··· Text section

The only obvious linear zone of interplate seismicity at the Gakkel Ridge branches out into two at the boundary with the continental margin, with its epicenters of larger earthquakes (magnitudes above 4) contouring the bulk of the Laptev Sea shelf. The epicenters of smaller events (magnitudes below 4) as recorded until present have a low density in the main water area of the shelf, and the relevant distribution is near diffuse. It is difficult to assign the seismicity to any fault system.

There are several geodynamic models for the peculiar modern tectonics of the Laptev Sea shelf. One of these (Avetisov, 2000, 2002) assumes a lithosphere microplate to exist in the Laptev Sea shelf, which is named the Laptev microplate (see Fig. 2). The model is largely based on seismological observations, since the hypothetical Laptev microplate is bounded by the epicenters of comparatively large (magnitudes between 4 and 6) earthquakes.

Other researchers (Drachev, 2000b) hypothesize the existence of two microplates, the Ust-Lena and the East Laptev, with several possible options for configurations of their boundaries and for their kinematics. The model uses seismological data and the results of marine multichannel seismic profiling (CDP reflection shooting), gravity data, and geological surveys of the continental circumference. There are also models (Lobkovsky, 2016) which describe microplates such as these as crustal features that can move laterally on the lower crustal plastic asthenolayer. Such models are based on an extension of the classical plate theory in which plates are treated as deformable bodies, so that we have a tectonics of deformable plates. There is today no exhaustive proof in favor of any geodynamic model of the Laptev Sea region.

Overall, the available amount of recorded seismic events in the Laptev Sea region is obviously insufficient for an adequate description of its seismicity and geodynamic situation. The epicenters in the main shelf area as recorded today are sparse, and their distribution looks like that of scattered seismicity, so that it is difficult to assign them to any fault system. Consequently, there is lack of information from which to develop a detailed model of earthquake source zones. The scale and degree of detail in the existing generalized data base of linear and areal zones of possible earthquake generation for North Eurasia (Ulomov, 1999) as developed for the program of global seismic hazard assessment are insufficient for accurate assessment of seismic hazard in the Laptev Sea region. Hazard assessment is needed because of population centers existing in the region, as well as the infrastructure and its future development which are required to serve the operation of the Northern Sea Route and for developing hydrocarbon deposits in the shelf.

······

Stated goal 1.
Rewrite the Laptev Sea text from "There are several" through "and 6) earthquakes.", putting "Laptev block" in place of "Laptev microplate".

··· Input records

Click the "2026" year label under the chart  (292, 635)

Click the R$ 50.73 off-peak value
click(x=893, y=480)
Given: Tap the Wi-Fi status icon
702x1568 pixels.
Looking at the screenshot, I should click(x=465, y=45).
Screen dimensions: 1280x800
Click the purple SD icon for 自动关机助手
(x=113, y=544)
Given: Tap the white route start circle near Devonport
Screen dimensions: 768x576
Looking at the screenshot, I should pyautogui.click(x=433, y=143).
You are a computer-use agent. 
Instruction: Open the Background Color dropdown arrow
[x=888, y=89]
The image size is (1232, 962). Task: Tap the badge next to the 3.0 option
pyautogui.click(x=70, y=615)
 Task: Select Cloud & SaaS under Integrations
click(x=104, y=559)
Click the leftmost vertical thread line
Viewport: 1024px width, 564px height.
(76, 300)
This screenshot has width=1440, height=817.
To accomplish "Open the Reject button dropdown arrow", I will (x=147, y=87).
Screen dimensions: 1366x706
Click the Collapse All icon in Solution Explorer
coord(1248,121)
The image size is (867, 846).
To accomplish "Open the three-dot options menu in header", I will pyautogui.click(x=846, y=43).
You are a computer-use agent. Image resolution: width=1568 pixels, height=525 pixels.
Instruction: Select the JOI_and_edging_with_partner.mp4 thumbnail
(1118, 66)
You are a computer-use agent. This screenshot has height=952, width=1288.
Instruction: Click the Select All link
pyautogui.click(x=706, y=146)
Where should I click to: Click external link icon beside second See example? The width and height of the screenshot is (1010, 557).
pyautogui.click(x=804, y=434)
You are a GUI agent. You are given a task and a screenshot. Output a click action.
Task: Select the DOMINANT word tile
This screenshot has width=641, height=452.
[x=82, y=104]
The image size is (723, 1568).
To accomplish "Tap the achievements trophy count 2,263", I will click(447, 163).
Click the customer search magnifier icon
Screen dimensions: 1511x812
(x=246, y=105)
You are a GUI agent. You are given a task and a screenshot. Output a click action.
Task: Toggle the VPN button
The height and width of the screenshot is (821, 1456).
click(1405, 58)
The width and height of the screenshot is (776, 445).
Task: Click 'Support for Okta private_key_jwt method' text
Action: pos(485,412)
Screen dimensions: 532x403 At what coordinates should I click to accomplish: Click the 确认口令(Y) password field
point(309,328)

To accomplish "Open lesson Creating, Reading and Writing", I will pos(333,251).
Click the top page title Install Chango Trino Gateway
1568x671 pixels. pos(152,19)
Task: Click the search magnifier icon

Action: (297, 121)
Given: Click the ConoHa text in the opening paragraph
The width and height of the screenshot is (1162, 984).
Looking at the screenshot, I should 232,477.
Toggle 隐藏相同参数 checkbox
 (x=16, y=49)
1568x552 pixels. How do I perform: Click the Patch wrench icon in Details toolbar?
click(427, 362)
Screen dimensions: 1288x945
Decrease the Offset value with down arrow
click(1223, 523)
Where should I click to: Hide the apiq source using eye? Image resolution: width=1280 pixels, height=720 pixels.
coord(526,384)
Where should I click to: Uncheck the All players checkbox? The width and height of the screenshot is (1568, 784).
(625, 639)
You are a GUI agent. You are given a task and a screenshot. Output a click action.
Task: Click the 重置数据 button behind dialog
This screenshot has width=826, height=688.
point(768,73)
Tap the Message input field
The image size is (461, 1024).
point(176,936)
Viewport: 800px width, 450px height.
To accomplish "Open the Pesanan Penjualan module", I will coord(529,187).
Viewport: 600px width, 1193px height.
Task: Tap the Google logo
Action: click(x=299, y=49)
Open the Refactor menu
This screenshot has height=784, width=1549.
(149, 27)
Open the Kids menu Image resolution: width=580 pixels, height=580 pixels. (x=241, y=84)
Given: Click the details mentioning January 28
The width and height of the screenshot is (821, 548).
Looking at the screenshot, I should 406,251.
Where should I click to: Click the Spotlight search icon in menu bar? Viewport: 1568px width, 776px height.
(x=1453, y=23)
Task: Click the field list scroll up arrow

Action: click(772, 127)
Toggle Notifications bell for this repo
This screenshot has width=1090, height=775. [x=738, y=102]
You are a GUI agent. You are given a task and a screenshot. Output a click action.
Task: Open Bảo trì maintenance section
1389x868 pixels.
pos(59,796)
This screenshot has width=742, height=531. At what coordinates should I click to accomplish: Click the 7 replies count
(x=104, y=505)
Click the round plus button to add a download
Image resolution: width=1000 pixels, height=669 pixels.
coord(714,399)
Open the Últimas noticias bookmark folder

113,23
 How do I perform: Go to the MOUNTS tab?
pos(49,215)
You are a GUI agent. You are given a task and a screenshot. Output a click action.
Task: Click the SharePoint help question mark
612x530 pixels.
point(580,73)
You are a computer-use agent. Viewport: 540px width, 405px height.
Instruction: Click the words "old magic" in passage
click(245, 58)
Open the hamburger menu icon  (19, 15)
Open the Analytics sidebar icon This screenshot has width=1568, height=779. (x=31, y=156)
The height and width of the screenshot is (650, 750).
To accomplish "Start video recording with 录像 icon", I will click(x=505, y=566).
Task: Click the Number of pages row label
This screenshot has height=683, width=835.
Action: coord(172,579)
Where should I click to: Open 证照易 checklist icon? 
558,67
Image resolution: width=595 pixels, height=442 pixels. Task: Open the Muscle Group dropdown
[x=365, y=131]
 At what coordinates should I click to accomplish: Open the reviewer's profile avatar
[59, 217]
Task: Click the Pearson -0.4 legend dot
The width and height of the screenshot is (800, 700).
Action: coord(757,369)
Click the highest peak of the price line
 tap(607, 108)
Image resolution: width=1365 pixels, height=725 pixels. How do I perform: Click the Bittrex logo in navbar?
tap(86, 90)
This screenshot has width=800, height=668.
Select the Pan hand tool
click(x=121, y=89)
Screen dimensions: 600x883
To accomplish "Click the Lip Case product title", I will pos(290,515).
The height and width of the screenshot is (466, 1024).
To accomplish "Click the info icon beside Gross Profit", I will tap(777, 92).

······

Stated goal 2.
Copy the stretch of the records from the line that contains "Toggle 隐藏相同参数 checkbox" through the line that contains "coord(526,384)", keeping every character as it stands.

Exercise result 1.
There are several geodynamic models for the peculiar modern tectonics of the Laptev Sea shelf. One of these (Avetisov, 2000, 2002) assumes a lithosphere microplate to exist in the Laptev Sea shelf, which is named the Laptev block (see Fig. 2). The model is largely based on seismological observations, since the hypothetical Laptev block is bounded by the epicenters of comparatively large (magnitudes between 4 and 6) earthquakes.

Exercise result 2.
Toggle 隐藏相同参数 checkbox
 (x=16, y=49)
1568x552 pixels. How do I perform: Click the Patch wrench icon in Details toolbar?
click(427, 362)
Screen dimensions: 1288x945
Decrease the Offset value with down arrow
click(1223, 523)
Where should I click to: Hide the apiq source using eye? Image resolution: width=1280 pixels, height=720 pixels.
coord(526,384)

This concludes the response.